Reputation: 13
I am working with a large data set where I want to determine if a column containing text strings passes a logical test where I can subset it out later. Currently, I'm trying to build the test column for each row. The test is based on if the cell contains less than 2 relevant characters, but I want to keep the full set of characters in the actual cell. The following is a simplified example of what I am trying to do:
Suppose I have the following data frame:
df <- data.frame(matrix(NA, nrow = 5, ncol = 1))
colnames(df) <- "test"
df$test <- c("one", "two", "three", "one", "onetwo")
df$hyp <- ("two", "one", "onetwo", "one", "two")
df$testcount <- sapply(df$test, str_length)

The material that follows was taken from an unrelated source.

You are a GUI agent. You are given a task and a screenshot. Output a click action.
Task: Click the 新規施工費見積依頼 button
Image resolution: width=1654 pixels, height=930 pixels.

df$hypcount <- sapply(df$hyp, str_length)
df
test hyp testcount hypcount
1 one two 3 3
2 two one 3 3
3 three onetwo 5 6
4 one one 3 3
5 onetwo two 6 3
I want to identify a text string, like "two", and if a row in the test
column or hyp
column (depending on the test I'm running. I don't want this to run on both columns) contains the string (though is not identical to the string), then I want that same row to subtract the number of characters in the string I identified from the testcount
or hypcount
columns.
For example, if I run this function on the text string "two" in the test
column, then I should get the following output:
test hyp testcount hypcount
1 one two 3 3
2 two one 0 3
3 three onetwo 5 6
4 one one 3 3
5 onetwo two 3 3
And if I were to run this on the hyp
column, then I should get the following output:
test hyp testcount hypcount
1 one two 3 0
2 two one 3 3
3 three onetwo 5 3
4 one one 3 3
5 onetwo two 6 0
I have tried three approaches. First I tried using an if function to run the replacement conditionally (on this test I tested for the string "one" instead of "two"):
if(grepl("one", df$test)) {
df[which(grepl("one", df$test)), ]$testcount = df[which(grepl("one", df$test)), ]$testcount - 3
}
But this returns the warning: "In if (grepl("one", df$test)) { : the condition has length > 1 and only the first element will be used"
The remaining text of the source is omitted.